**TASK TO CARRY OUT**.
Among the following entries, count the lines that contain "chevron" and report only the result.

Records excerpted from a collection:
-----

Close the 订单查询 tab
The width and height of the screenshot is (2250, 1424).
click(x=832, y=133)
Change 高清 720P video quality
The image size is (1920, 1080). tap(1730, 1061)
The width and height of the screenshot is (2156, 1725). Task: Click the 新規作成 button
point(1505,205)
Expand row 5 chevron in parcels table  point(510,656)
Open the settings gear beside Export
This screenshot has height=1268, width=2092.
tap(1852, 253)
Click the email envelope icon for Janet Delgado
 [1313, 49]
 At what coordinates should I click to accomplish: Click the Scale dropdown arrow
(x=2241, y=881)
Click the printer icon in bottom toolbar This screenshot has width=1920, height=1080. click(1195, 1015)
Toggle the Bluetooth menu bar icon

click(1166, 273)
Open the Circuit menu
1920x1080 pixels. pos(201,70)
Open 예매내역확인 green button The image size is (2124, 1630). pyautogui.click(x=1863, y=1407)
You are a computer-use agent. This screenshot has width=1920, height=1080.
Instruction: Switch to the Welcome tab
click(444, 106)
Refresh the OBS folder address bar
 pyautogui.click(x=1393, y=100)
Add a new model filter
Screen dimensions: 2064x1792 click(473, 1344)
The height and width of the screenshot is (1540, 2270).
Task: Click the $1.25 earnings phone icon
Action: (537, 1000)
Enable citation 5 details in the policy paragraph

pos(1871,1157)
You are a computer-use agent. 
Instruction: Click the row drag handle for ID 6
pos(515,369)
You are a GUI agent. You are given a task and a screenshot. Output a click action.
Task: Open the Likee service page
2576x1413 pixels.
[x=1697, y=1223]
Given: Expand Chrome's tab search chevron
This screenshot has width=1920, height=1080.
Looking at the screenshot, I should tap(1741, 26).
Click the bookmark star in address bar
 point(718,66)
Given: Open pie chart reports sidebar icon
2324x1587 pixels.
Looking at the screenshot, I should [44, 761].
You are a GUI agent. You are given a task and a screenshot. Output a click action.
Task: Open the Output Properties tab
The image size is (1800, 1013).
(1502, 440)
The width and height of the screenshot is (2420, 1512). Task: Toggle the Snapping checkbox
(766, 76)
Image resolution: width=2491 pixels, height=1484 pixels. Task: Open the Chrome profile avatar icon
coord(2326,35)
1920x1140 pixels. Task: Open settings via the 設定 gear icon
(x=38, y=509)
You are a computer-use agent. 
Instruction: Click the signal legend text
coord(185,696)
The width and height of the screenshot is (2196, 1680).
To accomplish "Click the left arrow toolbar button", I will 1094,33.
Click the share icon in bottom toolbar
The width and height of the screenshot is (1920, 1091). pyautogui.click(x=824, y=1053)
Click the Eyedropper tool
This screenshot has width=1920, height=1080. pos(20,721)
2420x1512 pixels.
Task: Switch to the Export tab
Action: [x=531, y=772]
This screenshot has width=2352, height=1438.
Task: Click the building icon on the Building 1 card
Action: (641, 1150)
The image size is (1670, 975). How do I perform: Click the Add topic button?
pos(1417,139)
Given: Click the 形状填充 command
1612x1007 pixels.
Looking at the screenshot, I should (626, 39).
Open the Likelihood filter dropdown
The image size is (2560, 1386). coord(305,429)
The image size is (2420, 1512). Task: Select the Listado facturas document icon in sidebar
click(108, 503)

-----

**WRITTEN ANSWER**.
2